Before I formed thee in the belly I knew thee;
and before thou camest forth out of the womb I sanctified thee,
and I ordained thee a prophet unto the nations.

This is perhaps the main biblical "proof-text" Latter-day Saints use in support of the doctrine of pre-existence (i.e., that everyone, not just Jesus, personally pre-existed). Unfortunately, some Latter-day Saint authors tend to go overboard with this verse as if this provides explicit biblical proof of the doctrine. Note the following representative example:

In A Marvelous Work and a Wonder (p. 39), LeGrand Richards wrote that:

Jeremiah could not have been so called and ordained before he was born if he did not exist

However, the verse does provide implicit support for the doctrine.

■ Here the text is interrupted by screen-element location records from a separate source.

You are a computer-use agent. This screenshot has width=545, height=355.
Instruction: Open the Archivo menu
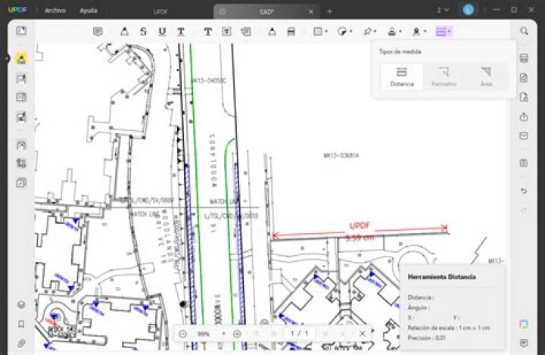pos(55,11)
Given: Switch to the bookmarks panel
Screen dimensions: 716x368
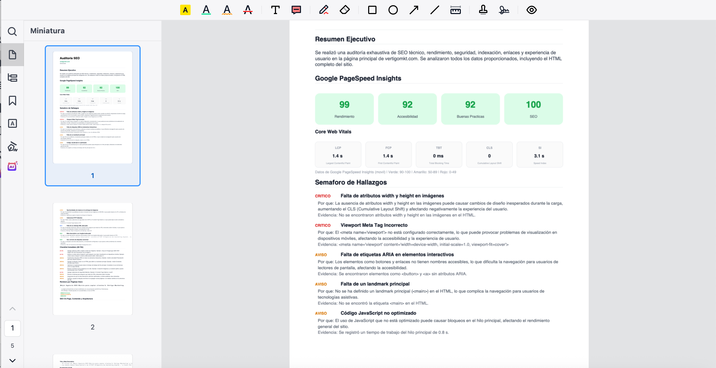Looking at the screenshot, I should click(13, 101).
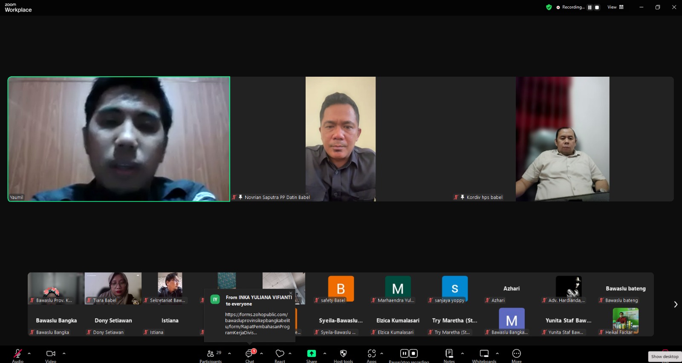Go to next page of participant thumbnails
Screen dimensions: 682x363
[x=676, y=304]
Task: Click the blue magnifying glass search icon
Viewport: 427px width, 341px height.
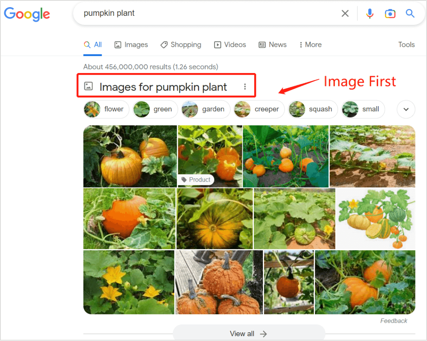Action: click(x=410, y=13)
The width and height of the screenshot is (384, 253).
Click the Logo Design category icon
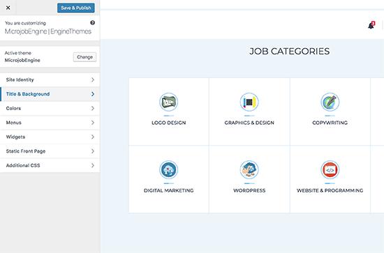[x=168, y=102]
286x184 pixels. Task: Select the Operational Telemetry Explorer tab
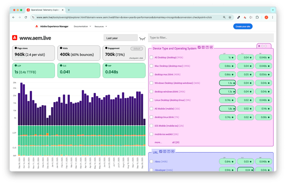[x=46, y=10]
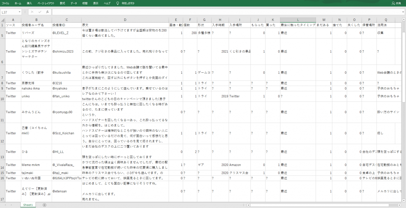Screen dimensions: 406x208
Task: Click into the formula bar input field
Action: tap(225, 12)
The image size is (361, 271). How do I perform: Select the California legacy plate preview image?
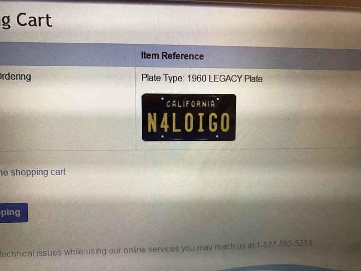click(x=189, y=117)
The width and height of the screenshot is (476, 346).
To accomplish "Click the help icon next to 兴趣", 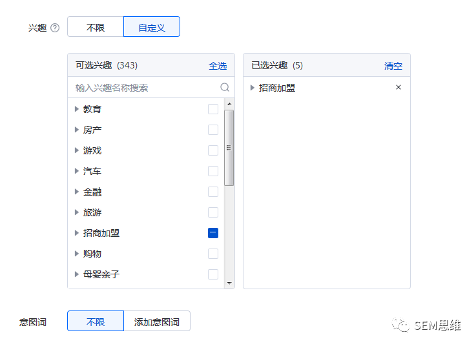I will click(55, 28).
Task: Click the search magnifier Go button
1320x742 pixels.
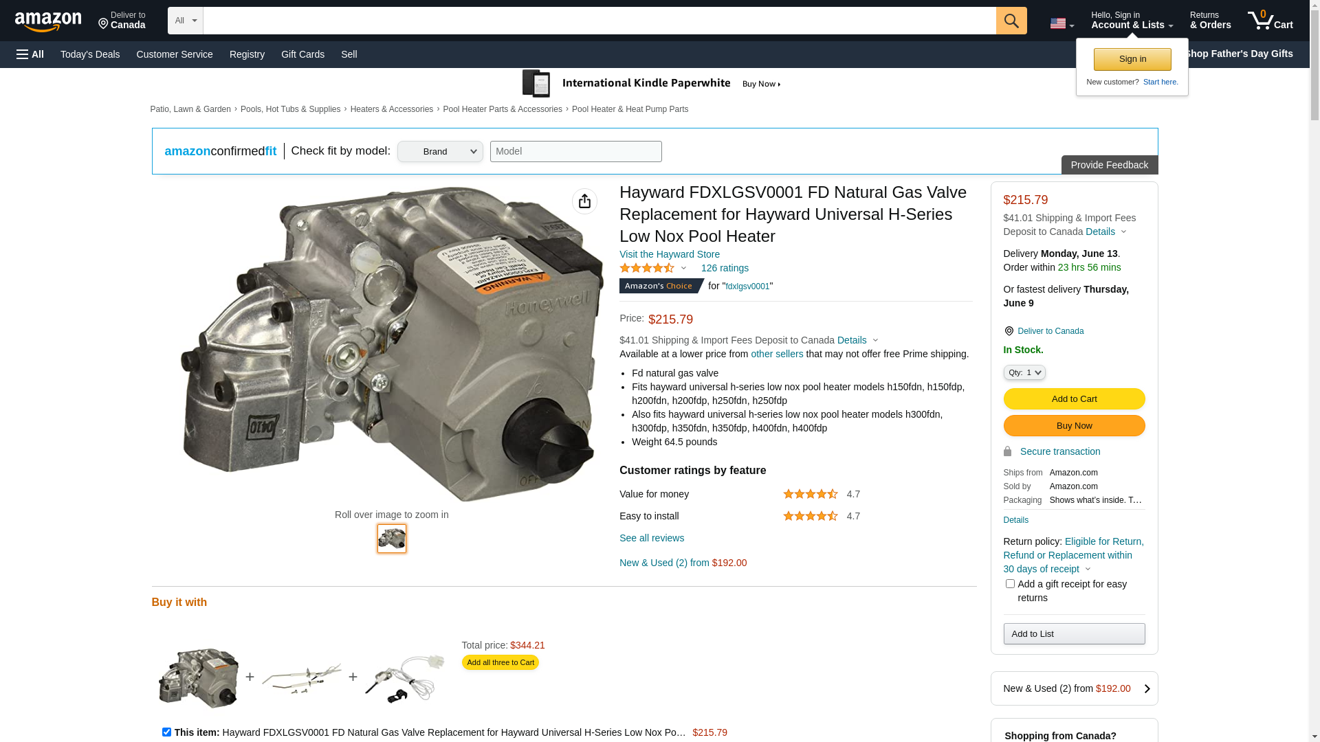Action: click(x=1011, y=21)
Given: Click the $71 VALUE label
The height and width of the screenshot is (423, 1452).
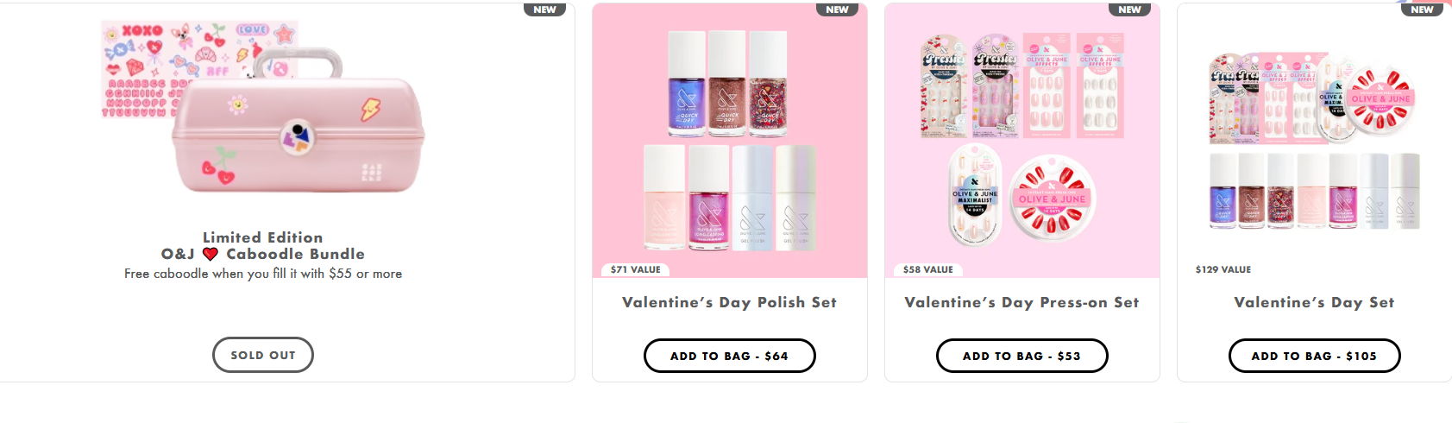Looking at the screenshot, I should click(x=635, y=269).
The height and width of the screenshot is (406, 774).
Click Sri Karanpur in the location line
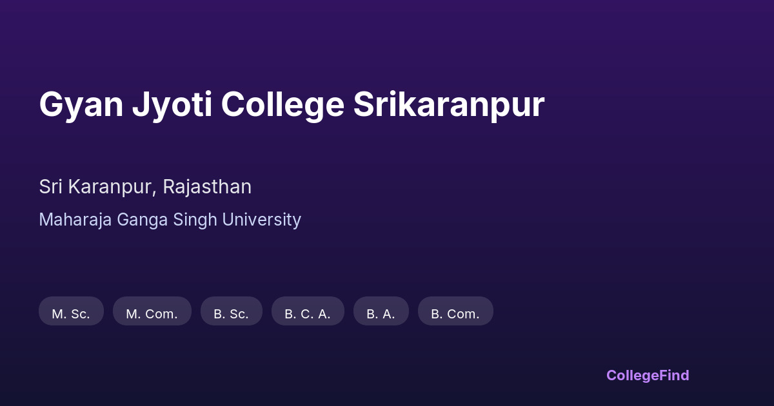point(97,187)
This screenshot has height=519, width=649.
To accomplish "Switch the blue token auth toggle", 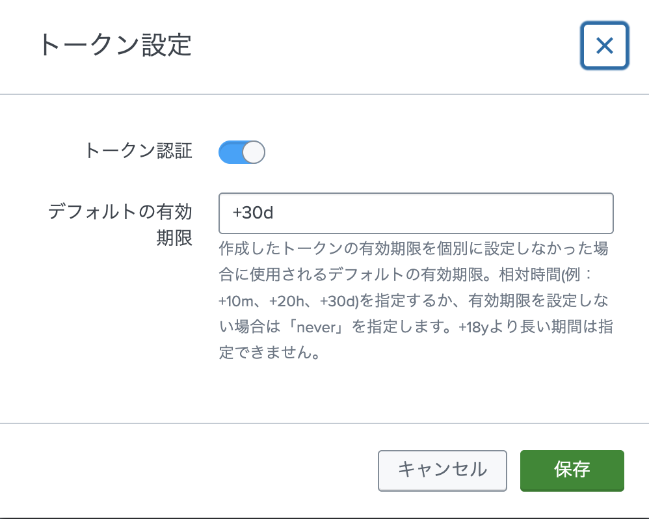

Some critics of the LDS interpretation have argued that this passage is only referring to an allusion to ordination in the womb. While this is possible for the second line of the verse, it does not work for the first line of the verse.

The adverbial "before" (Heb: בְּטֶ֙רֶם)  is to be understood temporally, therefore, the nature of God's "knowledge" of Jeremiah was not just before birth, it was before the body was formed in his mother's womb, as in the first line, so the calling of Jeremiah and his ordination as a prophet was before Jeremiah's biological conception.

While not definitive, Jer 1:5 does provide some implicit support for the Latter-day Saint understanding of universal pre-existence, something that is explicated in the revelations given to the Prophet Joseph Smith (e.g., D&C 93; Abraham 3).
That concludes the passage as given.